✍️ Article by Avantika Bhandari, SJD. Her research areas cover indigenous knowledge and its protection, human rights, and intellectual property rights.
Overview: The first-ever legal framework for AI regulation: the Artificial Intelligence Act was proposed by the European Commission on April 21, 2021, with the following specific objectives:
- Ensure that AI systems placed on the EU market are safe and respectful of fundamental rights and Union values;
- Ensure legal certainty to facilitate investment and innovation in AI;
- Enhance governance and enforcement of the law on fundamental rights and safety requirements that apply to AI systems;
- To facilitate the development of safe and trustworthy AI applications and prevent market fragmentation.
The proposed rules would be enforced through a system at the Member States’ level with a cooperating mechanism at the Union level with the establishment of a European Artificial Intelligence Board. Other measures are proposed to reduce the regulatory burden and support innovation in Small and Medium-sized Enterprises and startups. This proposal is coherent “with the Commission’s overall digital strategy in its contribution to promoting technology that works for people, one of the three main pillars of the policy orientation and objectives announced in the Communication Shaping Europe’s digital future.” The AI proposal is closely linked to the Data Governance Act and the Open Data Directive, which will establish mechanisms and services for using, sharing, and pooling data that are crucial for developing data-driven AI.
Definition of Artificial Intelligence under the Act
The proposal doesn’t provide any definition of AI. However, instead, it defines AI systems. AI system (Article 3(1)) is defined as “ software that is developed with one or more of the techniques and approaches listed in Annex I and can, for a given set of human-defined objectives, generate outputs such as content, predictions, recommendations, or decisions influencing the environments they interact with.” The definition is expansive and is mainly derived from the Organization for Economic Cooperation and Development’s definition. However, the Council in November 2021 included a modified definition of AI that would narrow the scope to machine learning.
A Risk-based approach
The AI act classifies AI systems into four (4) risk-based divisions wherein the higher risk levels would have to comply with additional safeguards mechanisms. AI systems that represent unacceptable risks are prohibited, and high-risk systems must comply with specific requirements. Low-risk systems must comply with some or no requirements. The four types of risks are as follows:
- Unacceptable Risks: Prohibited AI Practices – Article 5 of the AI Act bans harmful AI practices that are considered to be a threat to peoples’ safety, rights, and livelihood due to the unacceptable risks they create. For instance:
- AI systems that deploy harmful manipulative ‘subliminal techniques’
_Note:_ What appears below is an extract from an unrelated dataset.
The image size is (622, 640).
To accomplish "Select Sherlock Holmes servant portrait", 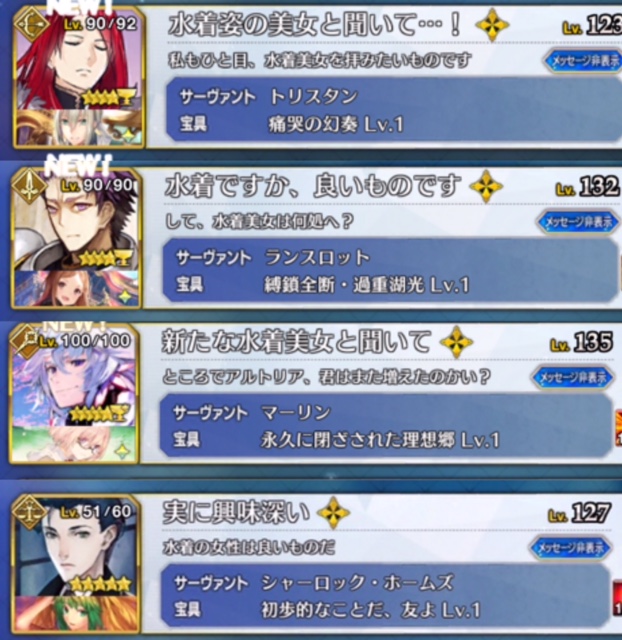I will click(76, 547).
- AI systems that exploit specific vulnerable groups (physical or mental disability)
- Social scoring used by public authorities
- Real-time remote biometric identification systems used by law enforcement, except in limited circumstances.
- High risk: Regulated high-risk AI systems – Article 6 of the AI Act regulates AI systems that create a high risk to safety and fundamental rights but do not fall under the ‘unacceptable risks’ category. Further, the draft expands on these two categories:
- AI systems are deployed in eight specific fields, as stated in Annex III, which the commission is authorized to update as it deems fit (Article 7). These include biometric identification and categorization of natural persons; educational and vocational training; management of critical infrastructure; law enforcement; administration of justice and democratic processes; and border control management.
Furthermore, the providers of high-risk AI systems would have to register their systems in the EU database before deploying AI in the market or putting them into service. Providers of AI systems not governed by the AI Act would have to conduct their conformity assessment to prove that they comply with the requirements for high-risk AI systems. High-risk AI systems also have to comply with additional requirements such as risk-management, testing, data training, and data governance, human oversight, transparency, and cybersecurity.
- Limited risk: transparency obligations – AI systems with limited risk, such as chatbots, emotion recognition systems, and deepfakes, would be subjected to a limited set of transparency obligations.
- Low or minimal risk: no obligations – AI systems that present minimal risk can be used in the EU without additional legal obligations. However, the Act creates codes of conduct to encourage providers to apply the mandatory requirements for high-risk AI systems voluntarily.
The risk-based approach focuses on ‘organizing AI practices and systems based on risk level.’ By classifying different AI systems by risk level, the European Commission seems to be focused on managing AI risks and can be seen as a risk manager. Scholars believe that a large part of the Proposal is phrased in the language of risk management. For instance, the explanatory memorandum mentions that the risks should be ‘calculated taking into account the impact on rights and safety. Additionally, the Proposal intends to tailor the regulations to the ‘intensity and scope of the risks that AI systems can generate.